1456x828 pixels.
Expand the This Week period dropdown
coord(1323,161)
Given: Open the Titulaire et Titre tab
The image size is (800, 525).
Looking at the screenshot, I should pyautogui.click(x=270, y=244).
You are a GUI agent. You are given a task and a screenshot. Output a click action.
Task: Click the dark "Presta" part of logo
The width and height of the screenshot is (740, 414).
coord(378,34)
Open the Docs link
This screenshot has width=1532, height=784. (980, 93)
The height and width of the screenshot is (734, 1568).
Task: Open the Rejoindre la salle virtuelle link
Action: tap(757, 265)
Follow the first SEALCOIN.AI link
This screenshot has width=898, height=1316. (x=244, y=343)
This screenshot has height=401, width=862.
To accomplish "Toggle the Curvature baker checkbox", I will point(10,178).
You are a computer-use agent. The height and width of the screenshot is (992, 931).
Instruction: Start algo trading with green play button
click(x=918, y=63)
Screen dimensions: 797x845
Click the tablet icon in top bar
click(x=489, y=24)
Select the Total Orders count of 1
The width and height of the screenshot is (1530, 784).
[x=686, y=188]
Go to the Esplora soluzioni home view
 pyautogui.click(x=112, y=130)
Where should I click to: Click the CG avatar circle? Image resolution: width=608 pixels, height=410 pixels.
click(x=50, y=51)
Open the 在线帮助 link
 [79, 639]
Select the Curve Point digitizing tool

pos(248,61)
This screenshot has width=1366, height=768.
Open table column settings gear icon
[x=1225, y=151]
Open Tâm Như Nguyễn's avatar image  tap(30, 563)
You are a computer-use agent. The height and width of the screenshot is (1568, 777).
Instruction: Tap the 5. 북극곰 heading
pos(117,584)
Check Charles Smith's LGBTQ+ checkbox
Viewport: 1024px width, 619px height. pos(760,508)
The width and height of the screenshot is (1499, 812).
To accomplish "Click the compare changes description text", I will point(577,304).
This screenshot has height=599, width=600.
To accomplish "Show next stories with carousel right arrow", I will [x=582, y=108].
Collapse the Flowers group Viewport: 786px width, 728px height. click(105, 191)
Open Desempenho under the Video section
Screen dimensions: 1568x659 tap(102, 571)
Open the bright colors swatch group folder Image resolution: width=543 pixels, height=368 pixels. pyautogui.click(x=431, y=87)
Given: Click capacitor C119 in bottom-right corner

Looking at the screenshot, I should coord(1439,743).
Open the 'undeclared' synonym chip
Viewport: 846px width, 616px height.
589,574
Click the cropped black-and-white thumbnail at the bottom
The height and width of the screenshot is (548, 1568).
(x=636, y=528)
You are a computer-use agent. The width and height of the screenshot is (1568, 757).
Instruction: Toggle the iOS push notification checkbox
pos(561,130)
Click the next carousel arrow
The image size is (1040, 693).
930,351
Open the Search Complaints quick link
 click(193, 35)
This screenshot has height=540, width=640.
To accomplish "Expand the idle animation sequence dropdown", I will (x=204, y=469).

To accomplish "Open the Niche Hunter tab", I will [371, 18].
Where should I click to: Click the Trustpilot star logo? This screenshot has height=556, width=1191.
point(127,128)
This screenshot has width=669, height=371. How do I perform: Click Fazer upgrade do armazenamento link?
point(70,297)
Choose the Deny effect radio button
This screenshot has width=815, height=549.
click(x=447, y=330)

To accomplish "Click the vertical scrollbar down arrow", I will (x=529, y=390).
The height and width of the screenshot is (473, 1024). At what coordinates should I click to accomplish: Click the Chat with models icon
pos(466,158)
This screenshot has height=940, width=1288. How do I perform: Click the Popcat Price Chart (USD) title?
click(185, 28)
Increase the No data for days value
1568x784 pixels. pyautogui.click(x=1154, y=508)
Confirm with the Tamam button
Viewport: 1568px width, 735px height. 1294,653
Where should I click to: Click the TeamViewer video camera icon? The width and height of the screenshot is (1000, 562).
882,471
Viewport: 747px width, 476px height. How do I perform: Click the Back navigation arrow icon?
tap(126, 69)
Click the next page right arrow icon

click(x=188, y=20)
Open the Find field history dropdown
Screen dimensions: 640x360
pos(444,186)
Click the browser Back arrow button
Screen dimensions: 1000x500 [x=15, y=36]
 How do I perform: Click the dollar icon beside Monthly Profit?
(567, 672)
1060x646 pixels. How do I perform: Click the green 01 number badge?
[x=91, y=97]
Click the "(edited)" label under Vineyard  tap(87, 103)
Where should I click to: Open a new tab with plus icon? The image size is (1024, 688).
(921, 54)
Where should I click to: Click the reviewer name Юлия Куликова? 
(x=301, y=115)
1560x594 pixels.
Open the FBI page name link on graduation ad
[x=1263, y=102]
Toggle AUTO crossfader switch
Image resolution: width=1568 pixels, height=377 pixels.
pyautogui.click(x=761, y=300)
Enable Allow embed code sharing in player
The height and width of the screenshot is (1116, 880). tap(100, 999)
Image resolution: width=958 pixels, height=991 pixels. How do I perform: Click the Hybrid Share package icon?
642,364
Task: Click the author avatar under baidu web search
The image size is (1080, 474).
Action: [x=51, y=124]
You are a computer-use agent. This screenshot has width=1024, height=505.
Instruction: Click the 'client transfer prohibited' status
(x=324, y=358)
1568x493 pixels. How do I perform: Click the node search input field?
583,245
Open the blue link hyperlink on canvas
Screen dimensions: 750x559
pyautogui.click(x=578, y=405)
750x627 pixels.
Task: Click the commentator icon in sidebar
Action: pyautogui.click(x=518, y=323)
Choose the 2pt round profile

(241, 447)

=== To do ===
Find every line with "agent" in the listing and state how many there are, nothing else.

=== Result of the task ===
5